日本推理作家協会賞受賞作全集第6巻『社会部記者』島田一男(双葉文庫)



【粗筋】
 東京日報の片桐デスクのもとに、出所後の報復を恐れて刑期延長をかさねていたヤクザから手紙が……。ついに出所の日が来たというのだ。遊軍の亀田記者や写真班の山口らと一緒に、かねてからの約束どうり、真夜中に迎えにいったのだが……(午前零時の出獄)。ほか3篇を収録。(粗筋紹介より引用)
【初版】1995年5月15日
【定価】480円(税込み)
【解説】山村正夫
【底本】不明(記載なし)

【収録作品】
作 者
島田一男(しまだ・かずお)
 1907年、京都市生まれ。戦前は新聞記者。昭和22年にデビューし、新聞記者物や刑事物に多数の作品がある。"捜査官シリーズ"は20作以上になる。人気TV番組だった『事件記者』の原作者としても知られている。1996年没。
作品名
「午前零時の出獄」(別題「社会部記者」)
初 出
 『週刊朝日』昭和25年6月増刊号発表。
粗 筋
 東京日報の片桐のところに、府中刑務所に服役しているヤクザの芝山定次郎から手紙が来た。出所後の報復を恐れて刑期延長を重ねていたが、ついに出所することとなった。
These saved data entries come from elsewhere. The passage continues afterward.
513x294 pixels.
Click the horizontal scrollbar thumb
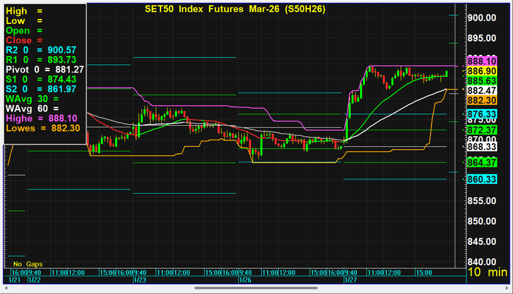click(x=257, y=288)
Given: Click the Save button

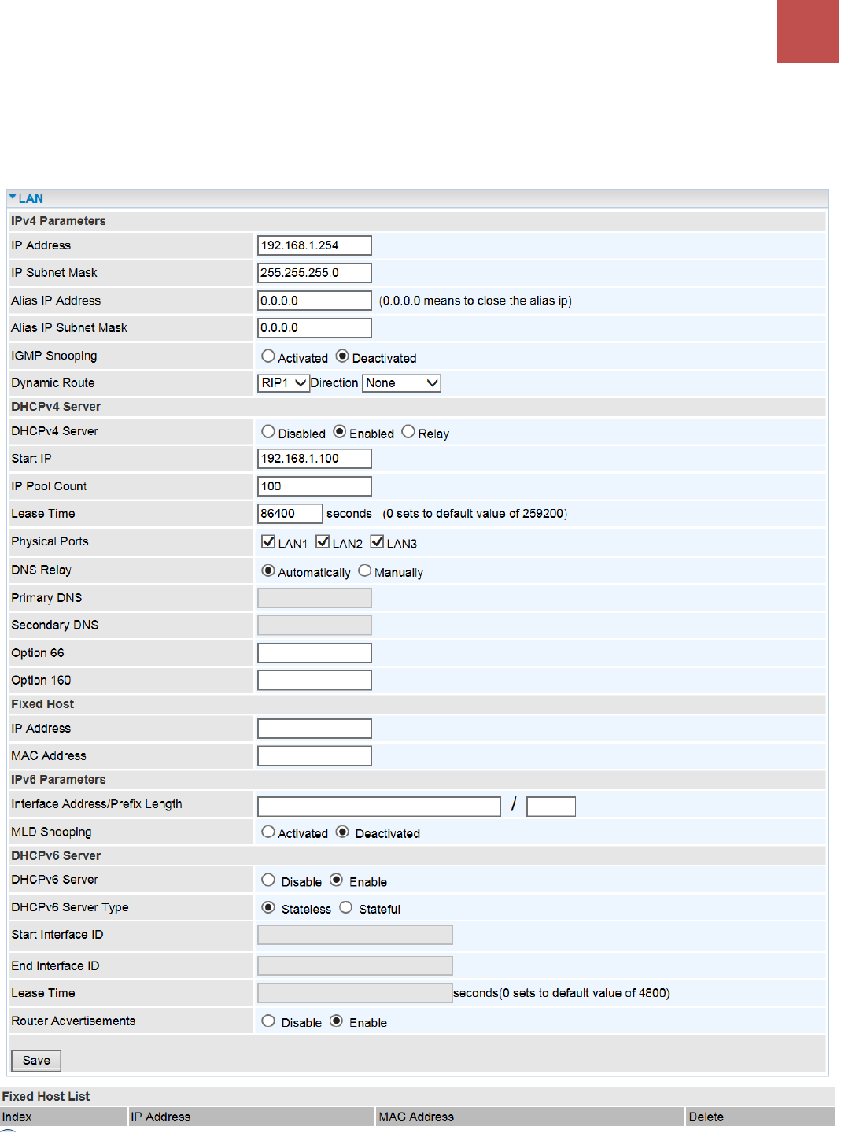Looking at the screenshot, I should [36, 1061].
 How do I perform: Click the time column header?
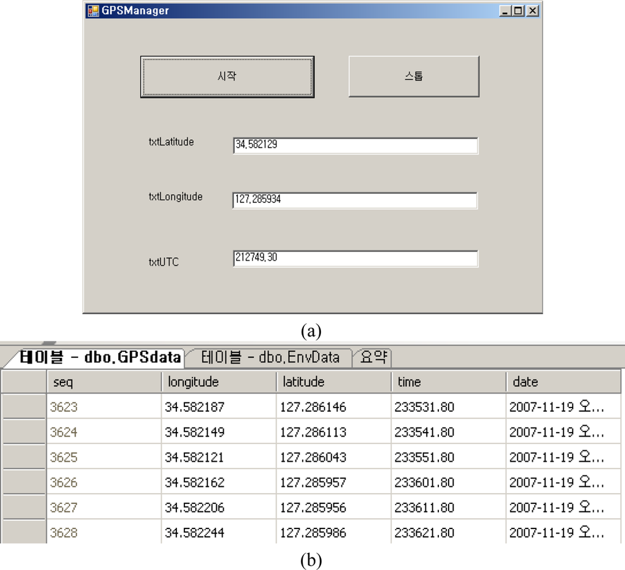pos(448,382)
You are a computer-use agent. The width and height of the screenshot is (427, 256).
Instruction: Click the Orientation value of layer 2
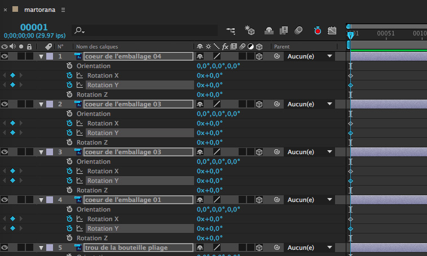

北崎社会部長に許可をもらった片桐は仲間とともに出所時間に迎えに行き、芝山を迎えに来ていた兄貴分の小島福松を振り切ったまではよかったが、今度はその福松が殺された。
感 想
 ヤクザを相手に動き回る記者たちの熱い心を描いた、一昔前の人情ものに近い話。スリリングでスピーディーな展開は、この作者ならでは。
作品名
「遊軍記者」
初 出
 『宝石』昭和24年9月臨時2号発表。
粗 筋
 商業美術専門学校写真研究所が火事になり、二階から3年生の寒川真砂子の死体が発見される。競争相手である都タイムスは他殺を否定していたが、北崎社会部長は他殺説を主張。遊軍だった高野が取材した結果を基に、北崎は都タイムスの記事に穴を見つける。
感 想
 なんか、新聞記者のエゴを見せられたような作品。まあ、発表当時の情勢を考えれば、人権とかないに等しい時代だから仕方が無いだろうが。
作品名
「新聞記者」
初 出
 不明。
粗 筋
 最近不振の軽演劇団、奇面座が公演する三本立て興業の中幕「狂人王国」は、匿名の投書台本によるものであった。公演直前、匿名作家から届いた手紙に犯罪の影を見た北崎社会部長は取材を始め、公演当日の朝刊で匿名作家の正体を暴きだす。そして警察が警備するなか、舞台中に女優が殺害された。
感 想
 スピーディーな展開の中で浮かび上がる意外な犯人像。ただ、ここまで警察を簡単に出し抜くことができるものなんだろうか、と疑問に思ってしまうのも確か。
作品名
「風船魔」
初 出
 『面白倶楽部』昭和25年2月号掲載。
粗 筋
 北崎社会部長らがいる東京日報が入っているビルの前を、長襦袢一枚の女の死体が、無数のゴム風船によって吊るし上げられ、漂っていった。消防車のはしごに載った生じ掲示の拳銃によって風船が割られ、死体はゆっくりと下降。刺されていたのは、舞踊会の異端者、仙石踏絵。そして亭主は北崎が十年前に書いた記事で首になった赤木次郎吉元巡査だった。
感 想
 奇妙な死体と、被害者を取り巻く怪しい人々。次から次へと出てくる容疑者たちに、めまぐるしい展開。本短編集のベスト。
全体感想
 北崎を始めとする新聞記者たちの掛け合いと、記者たちの機動力を活かしたスピーディーな展開が、本作品の売りなのだろう。事件当時の社会風景も完結に上手く描写されていると思う。ただ、特ダネを抜くことばかりに目が向けられ、警察をも簡単に出し抜いてしまうというのは少々首をかしげてしまう。また、容疑者を簡単に自殺させてしまう展開もどうだろうか。
備 考
 受賞対象は「社会部記者」を含む連作短篇。「風船魔」は「社会部記者」とは別に、短編部門候補に挙がっていた。
 第4回(1951年)短編賞。